- Given instruction -
Can you copy the entries verbatim, from the line with "Open the document page sidebar icon" to the line with "pos(32,385)", leaving the pictures out?

- Extracted entries -
_ _ _

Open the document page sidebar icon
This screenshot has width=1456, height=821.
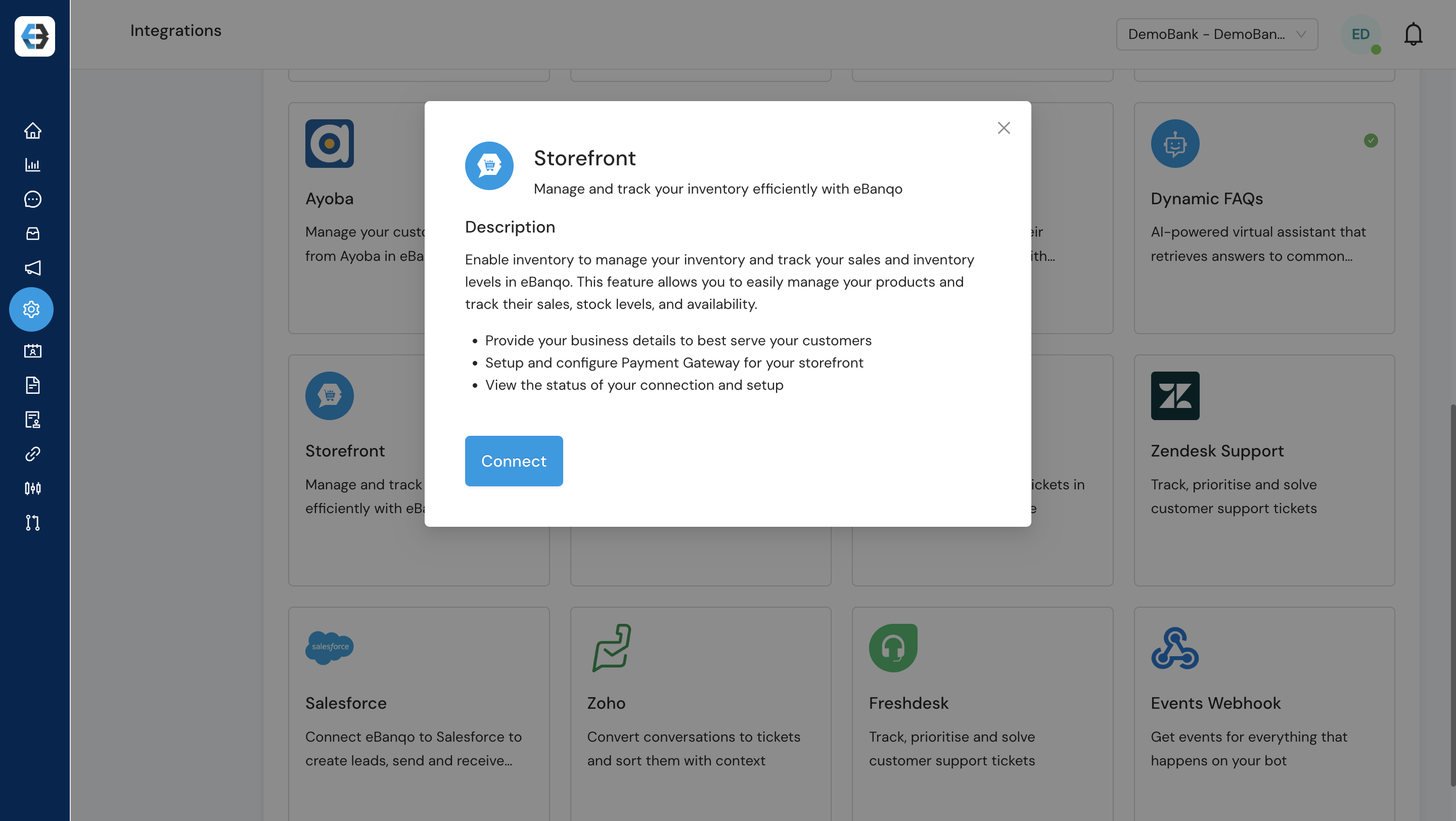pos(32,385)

_ _ _

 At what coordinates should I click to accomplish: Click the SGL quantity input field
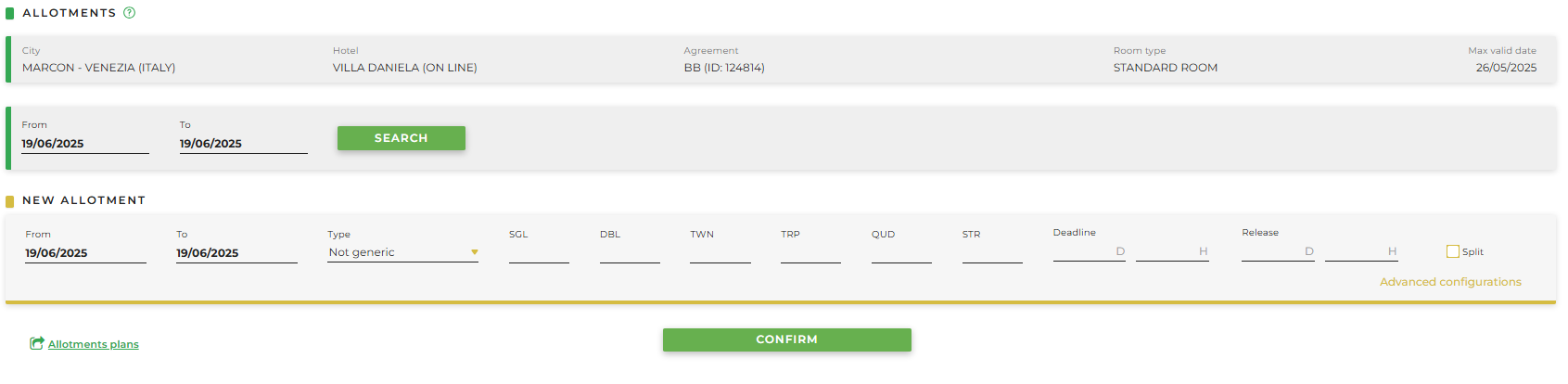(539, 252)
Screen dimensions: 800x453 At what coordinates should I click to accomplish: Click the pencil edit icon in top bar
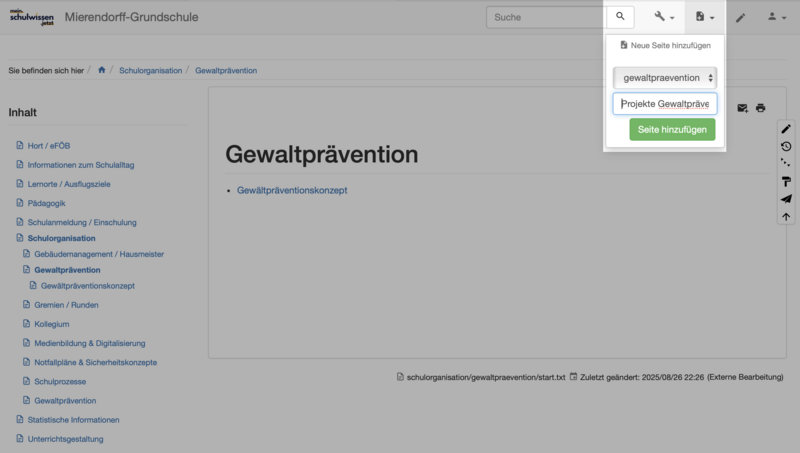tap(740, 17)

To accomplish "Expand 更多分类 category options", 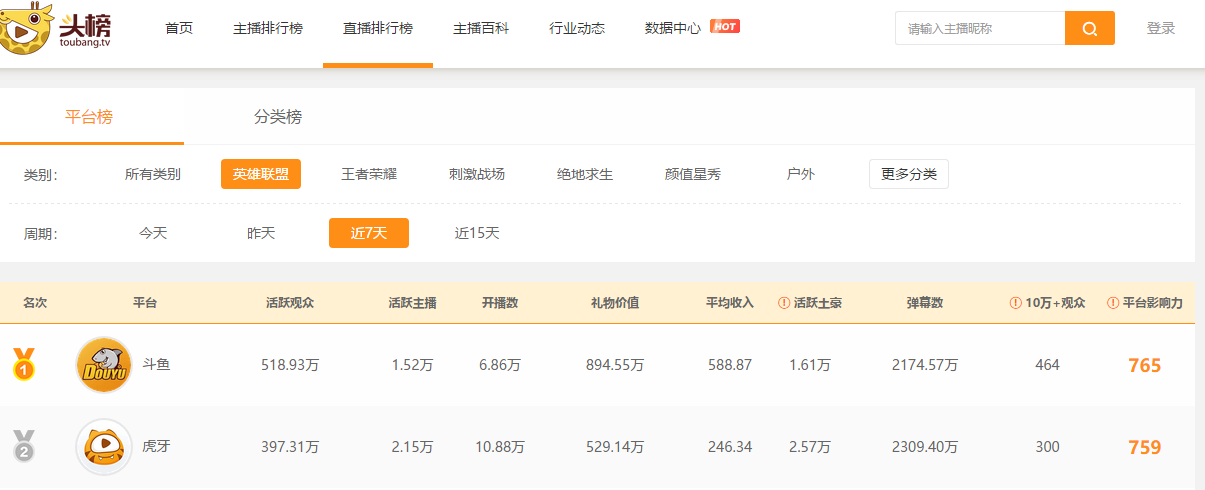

_ _ _

- Exercise response -
Open the document page sidebar icon
This screenshot has width=1456, height=821.
pos(32,385)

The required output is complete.